• [Direction] Reproduce the material verbatim, starting with the line that contains "Click the 다른 레코드 추가 button" and continuing through the end of the material. Omit the pictures from your answer.
# START OF Data in this exercise
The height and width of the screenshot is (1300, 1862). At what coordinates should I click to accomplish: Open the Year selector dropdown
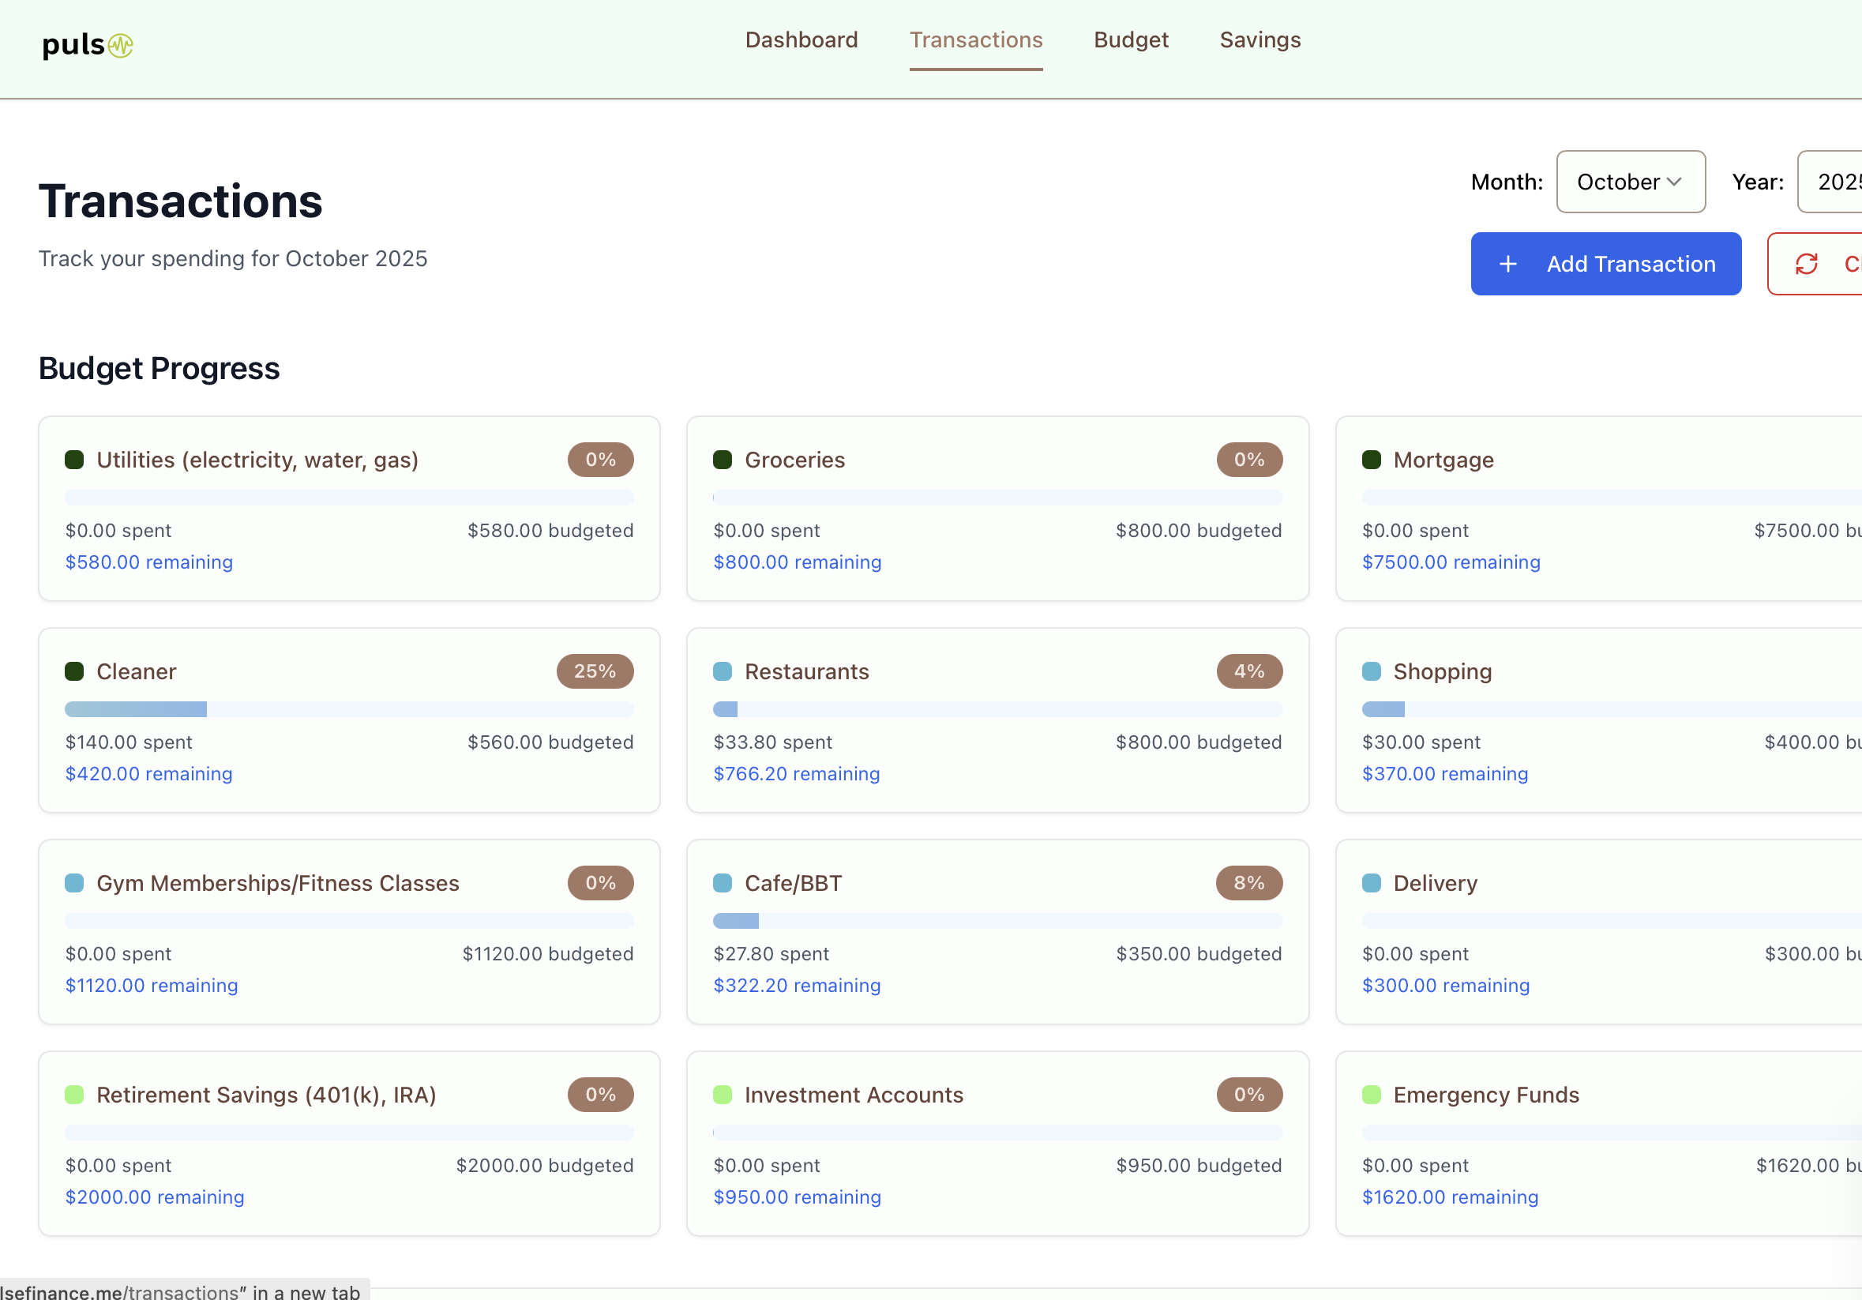pyautogui.click(x=1834, y=182)
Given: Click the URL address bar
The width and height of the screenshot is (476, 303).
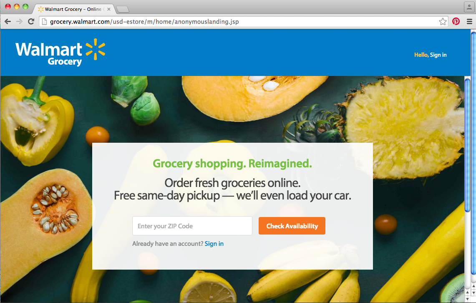Looking at the screenshot, I should 240,22.
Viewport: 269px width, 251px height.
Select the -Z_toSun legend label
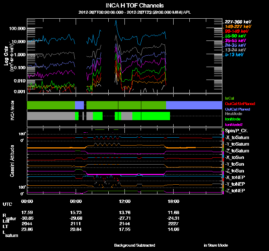point(235,170)
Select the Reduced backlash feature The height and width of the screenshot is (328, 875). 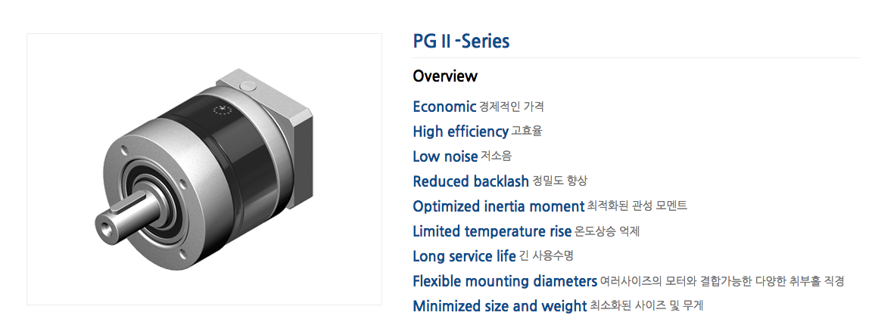471,181

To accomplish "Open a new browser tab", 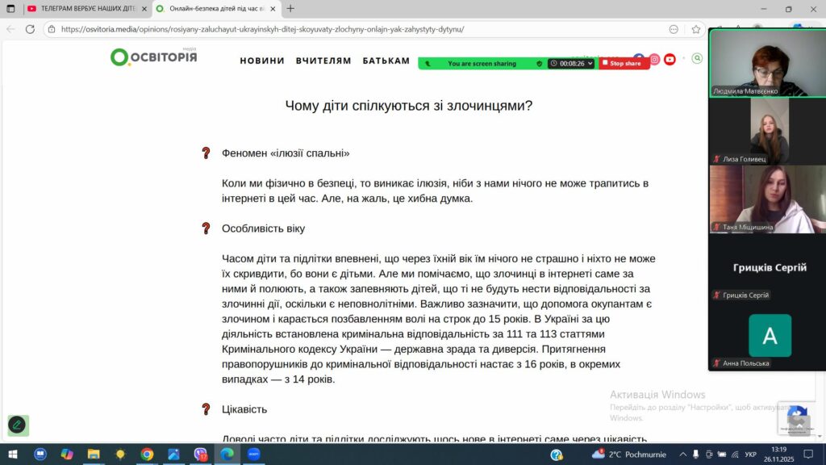I will pos(290,8).
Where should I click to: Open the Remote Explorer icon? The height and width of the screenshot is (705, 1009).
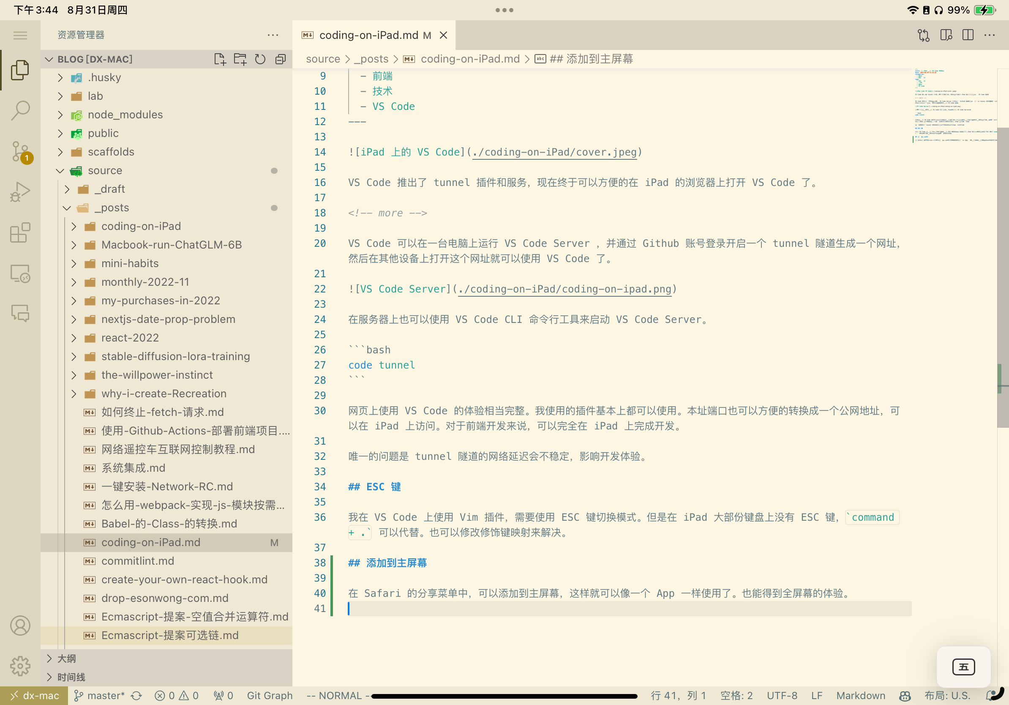pyautogui.click(x=20, y=273)
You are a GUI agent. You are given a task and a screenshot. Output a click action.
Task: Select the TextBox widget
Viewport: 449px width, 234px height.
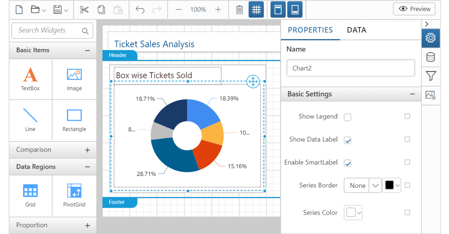pos(30,79)
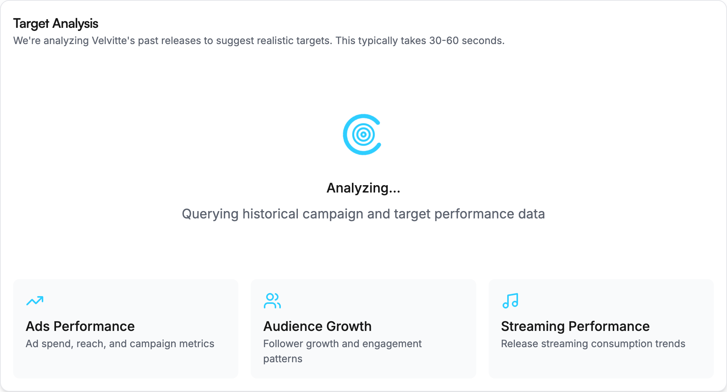Image resolution: width=727 pixels, height=392 pixels.
Task: Click the Analyzing... status text
Action: coord(363,188)
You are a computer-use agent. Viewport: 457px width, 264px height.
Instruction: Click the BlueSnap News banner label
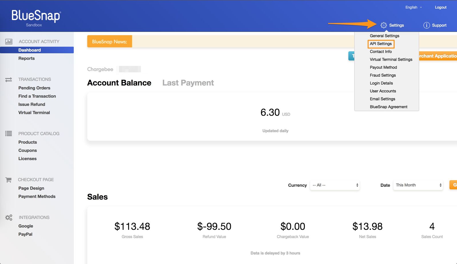pos(109,42)
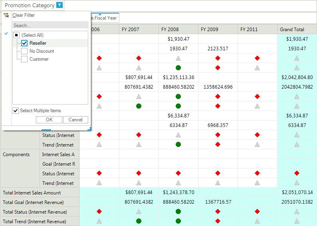Viewport: 317px width, 226px height.
Task: Click the Clear Filter funnel icon
Action: (6, 15)
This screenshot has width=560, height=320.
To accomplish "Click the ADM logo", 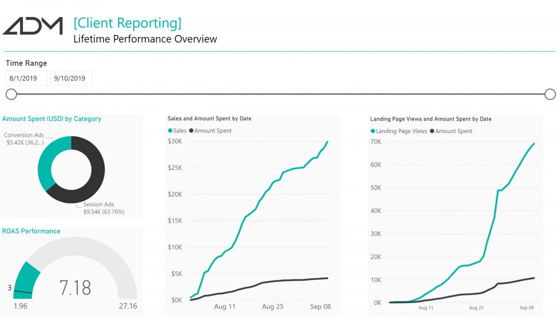I will click(32, 26).
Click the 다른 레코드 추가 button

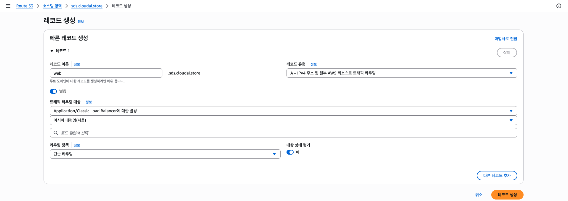pos(497,176)
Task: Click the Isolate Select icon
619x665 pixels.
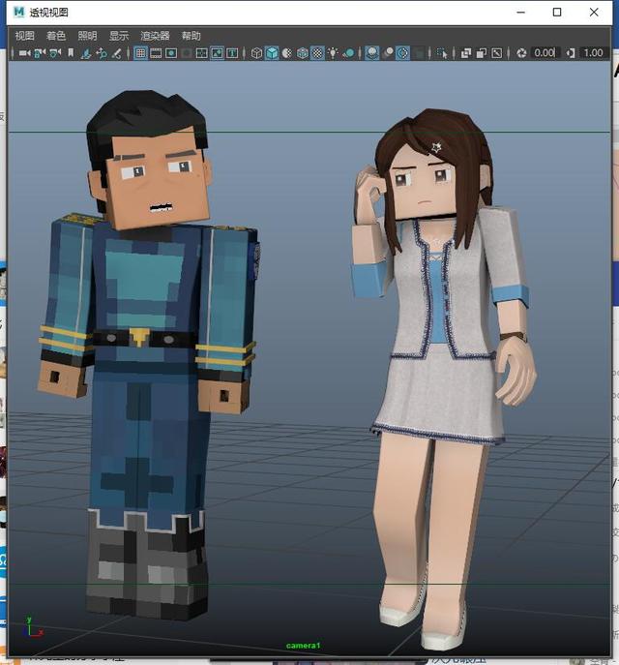Action: click(x=442, y=53)
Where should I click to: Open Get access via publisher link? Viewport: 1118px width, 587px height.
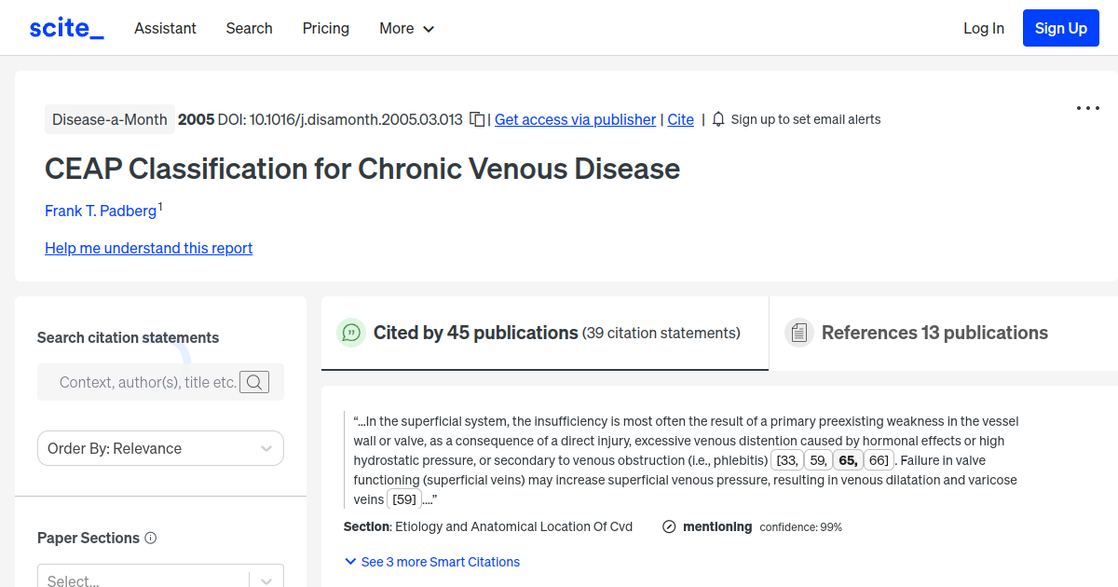click(575, 119)
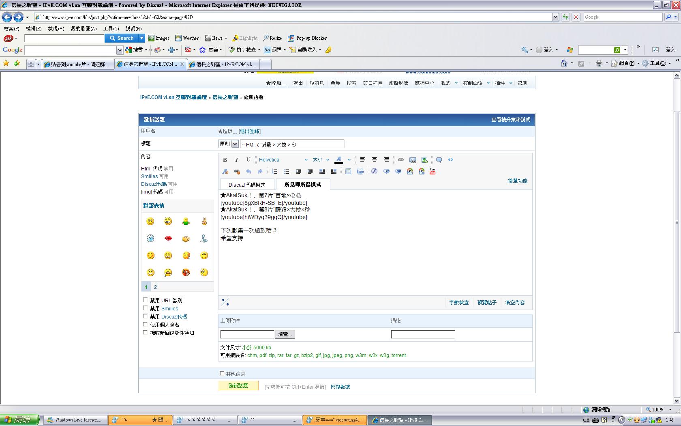This screenshot has height=426, width=681.
Task: Toggle bold formatting in the editor
Action: 225,160
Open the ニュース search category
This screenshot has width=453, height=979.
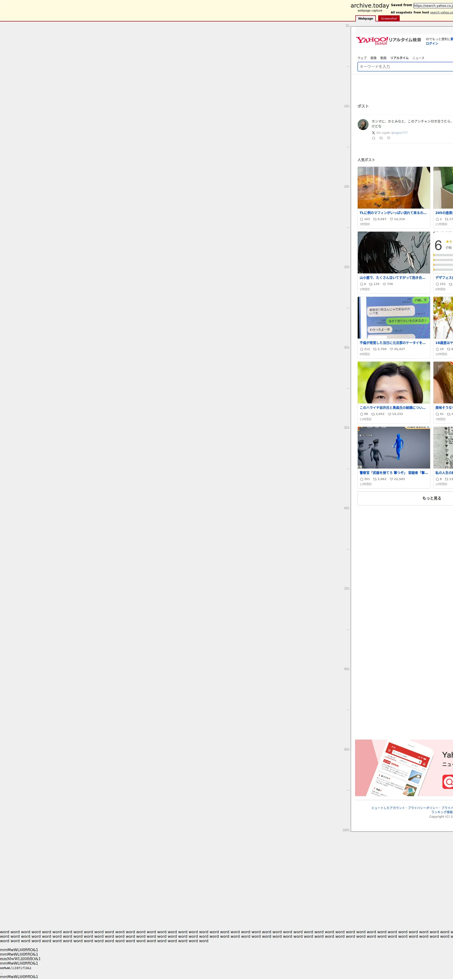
# END OF Data in this exercise
• [Solution for this exercise]
Click the 다른 레코드 추가 button

pos(497,176)
Task: Click the Isolate Select icon
619x665 pixels.
Action: click(x=442, y=53)
Where should I click to: Open Get access via publisher link? Viewport: 1118px width, 587px height.
click(575, 119)
This screenshot has height=426, width=681.
Task: Toggle bold formatting in the editor
Action: 225,160
Open the ニュース search category
This screenshot has width=453, height=979.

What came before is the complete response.